# [Testo proposto]
◇ ◇ ◇ ◇

Scuole professionali e danno erariale da attività in conto terzi, tetto alle retribuzioni e criteri di distribuzione degli utili

Corte dei Conti, sezione giurisdizionale per la Toscana, sentenza n 269 dell’8 agosto 2023

La scuola Z è istituto tecnico istituito nel 1895 e sin da allora dotato di laboratorio di analisi per attività didattica, utilizzabile anche per attività in conto terzi, da svolgersi dai docenti secondo quanto previsto dallo Statuto fondativo e dal Regolamento interno, dalla legge n. 59/1997 e dal d.P.R. n. 275/1999, fino alla legge n. 107/2005 su “La buona scuola”.

In particolare, il laboratorio ha potuto ampliare la propria attività ricevendo commesse importanti e realizzando un fatturato sempre crescente, tanto da passare, nel periodo 2011 – 2018 da poco meno di 1 milione di euro a oltre 6 milioni di euro di fatturato annuo.

Due delibere del Consiglio d’Istituto avevano definito i criteri di riparto delle entrate da attività in conto terzi e disponevano, a favore degli operatori che prestavano attività nel laboratorio, la quota complessiva del 45% del fatturato incassato e, a favore della Scuola, la quota del 55%, con conteggio e liquidazione sull’incassato su base mensile.
Di questo 45%, al dirigente scolastico spettava il 3,42% del fatturato mensile lordo incassato, il 10,08%, sempre sulla medesima base mensile, era assegnato al personale ausiliario, tecnico e amministrativo (ivi compresa la DSGA della scuola, per la tenuta della contabilità del conto terzi), il restante 31,50% era destinato, sempre su base mensile, al restante personale tecnico (docenti); la ripartizione individuale era rimessa al dirigente, in funzione del tipo di responsabilità e del carico di lavoro.

◇ ◇ ◇ ◇

# [Esercizi]
1) Rispondi a queste domande sul testo proposto:
(a) In che anno è stato istituito l'istituto tecnico?
(b) A quanto ammontava il fatturato annuo del laboratorio alla fine del periodo 2011 – 2018?
(c) Quale percentuale del fatturato mensile lordo incassato spettava al dirigente scolastico?
2) Ripeti parola per parola un passo del testo proposto: comincia dalle parole che contengono "Due delibere del" e fermati dopo "carico di lavoro.".

Voci da una fonte di dati:
◇ ◇ ◇ ◇

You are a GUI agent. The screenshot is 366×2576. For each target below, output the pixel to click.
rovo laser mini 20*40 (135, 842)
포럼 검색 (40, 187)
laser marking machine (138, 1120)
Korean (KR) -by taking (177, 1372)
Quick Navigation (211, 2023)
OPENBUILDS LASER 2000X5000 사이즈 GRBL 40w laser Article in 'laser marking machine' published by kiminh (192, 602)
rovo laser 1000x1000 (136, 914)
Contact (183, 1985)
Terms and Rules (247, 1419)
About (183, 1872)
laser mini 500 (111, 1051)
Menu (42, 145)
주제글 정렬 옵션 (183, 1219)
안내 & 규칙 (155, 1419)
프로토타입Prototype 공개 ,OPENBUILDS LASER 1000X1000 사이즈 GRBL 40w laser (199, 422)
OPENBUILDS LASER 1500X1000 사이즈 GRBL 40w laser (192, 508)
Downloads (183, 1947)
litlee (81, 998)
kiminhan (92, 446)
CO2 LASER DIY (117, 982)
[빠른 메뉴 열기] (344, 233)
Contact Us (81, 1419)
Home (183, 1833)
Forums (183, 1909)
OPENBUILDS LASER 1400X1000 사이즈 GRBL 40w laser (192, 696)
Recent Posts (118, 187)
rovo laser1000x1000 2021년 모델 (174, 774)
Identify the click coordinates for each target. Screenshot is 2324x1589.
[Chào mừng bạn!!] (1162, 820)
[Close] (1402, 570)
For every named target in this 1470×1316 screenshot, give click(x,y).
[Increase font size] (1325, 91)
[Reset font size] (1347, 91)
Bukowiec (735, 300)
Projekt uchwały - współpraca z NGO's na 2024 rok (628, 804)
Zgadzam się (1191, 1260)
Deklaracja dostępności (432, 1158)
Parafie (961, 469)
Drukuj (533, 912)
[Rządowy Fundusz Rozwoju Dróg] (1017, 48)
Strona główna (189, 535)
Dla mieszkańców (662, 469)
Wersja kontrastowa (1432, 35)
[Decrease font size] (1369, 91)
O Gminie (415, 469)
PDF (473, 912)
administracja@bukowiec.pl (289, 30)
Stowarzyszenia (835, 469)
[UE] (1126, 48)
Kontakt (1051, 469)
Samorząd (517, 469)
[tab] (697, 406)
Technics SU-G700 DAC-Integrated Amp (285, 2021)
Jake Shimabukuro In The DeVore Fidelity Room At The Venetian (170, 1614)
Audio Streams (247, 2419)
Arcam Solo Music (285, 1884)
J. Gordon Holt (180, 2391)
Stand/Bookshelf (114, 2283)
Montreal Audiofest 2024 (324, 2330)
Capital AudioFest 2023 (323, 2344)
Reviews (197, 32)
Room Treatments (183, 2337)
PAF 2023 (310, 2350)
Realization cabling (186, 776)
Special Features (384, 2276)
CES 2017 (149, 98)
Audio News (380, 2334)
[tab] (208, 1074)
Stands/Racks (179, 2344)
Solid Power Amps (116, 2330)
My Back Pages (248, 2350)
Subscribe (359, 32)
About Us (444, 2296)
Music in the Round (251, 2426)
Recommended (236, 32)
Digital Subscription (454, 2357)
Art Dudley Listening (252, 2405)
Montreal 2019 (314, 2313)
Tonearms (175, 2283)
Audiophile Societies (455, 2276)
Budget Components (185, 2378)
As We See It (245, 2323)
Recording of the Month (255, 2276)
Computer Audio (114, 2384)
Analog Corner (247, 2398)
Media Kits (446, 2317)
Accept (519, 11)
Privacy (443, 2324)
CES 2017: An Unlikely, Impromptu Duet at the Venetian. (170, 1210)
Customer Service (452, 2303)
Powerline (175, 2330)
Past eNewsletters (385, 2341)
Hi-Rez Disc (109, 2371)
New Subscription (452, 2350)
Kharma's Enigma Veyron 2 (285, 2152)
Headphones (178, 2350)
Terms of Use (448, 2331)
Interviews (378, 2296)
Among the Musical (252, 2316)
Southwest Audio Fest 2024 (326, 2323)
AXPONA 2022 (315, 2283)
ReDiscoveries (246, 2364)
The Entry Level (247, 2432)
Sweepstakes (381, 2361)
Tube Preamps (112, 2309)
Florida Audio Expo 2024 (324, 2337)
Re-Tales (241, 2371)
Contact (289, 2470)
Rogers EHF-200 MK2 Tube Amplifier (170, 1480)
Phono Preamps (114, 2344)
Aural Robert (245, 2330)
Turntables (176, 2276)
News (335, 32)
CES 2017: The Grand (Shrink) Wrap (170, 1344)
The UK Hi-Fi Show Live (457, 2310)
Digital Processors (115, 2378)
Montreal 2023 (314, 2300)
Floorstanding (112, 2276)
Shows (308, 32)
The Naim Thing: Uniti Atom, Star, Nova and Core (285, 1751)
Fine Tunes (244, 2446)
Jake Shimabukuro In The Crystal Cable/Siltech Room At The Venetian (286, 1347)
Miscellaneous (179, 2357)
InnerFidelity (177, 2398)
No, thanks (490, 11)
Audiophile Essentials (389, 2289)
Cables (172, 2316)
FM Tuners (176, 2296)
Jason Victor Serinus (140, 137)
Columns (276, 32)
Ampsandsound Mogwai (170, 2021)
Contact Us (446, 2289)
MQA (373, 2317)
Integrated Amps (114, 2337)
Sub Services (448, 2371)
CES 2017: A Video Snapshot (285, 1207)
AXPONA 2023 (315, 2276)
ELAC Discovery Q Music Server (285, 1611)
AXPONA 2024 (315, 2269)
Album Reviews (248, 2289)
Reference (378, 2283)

◇ ◇ ◇ ◇

# [Le risposte]
1)
(a) Nel 1895.
(b) A oltre 6 milioni di euro.
(c) Il 3,42%.

2)
Due delibere del Consiglio d’Istituto avevano definito i criteri di riparto delle entrate da attività in conto terzi e disponevano, a favore degli operatori che prestavano attività nel laboratorio, la quota complessiva del 45% del fatturato incassato e, a favore della Scuola, la quota del 55%, con conteggio e liquidazione sull’incassato su base mensile.
Di questo 45%, al dirigente scolastico spettava il 3,42% del fatturato mensile lordo incassato, il 10,08%, sempre sulla medesima base mensile, era assegnato al personale ausiliario, tecnico e amministrativo (ivi compresa la DSGA della scuola, per la tenuta della contabilità del conto terzi), il restante 31,50% era destinato, sempre su base mensile, al restante personale tecnico (docenti); la ripartizione individuale era rimessa al dirigente, in funzione del tipo di responsabilità e del carico di lavoro.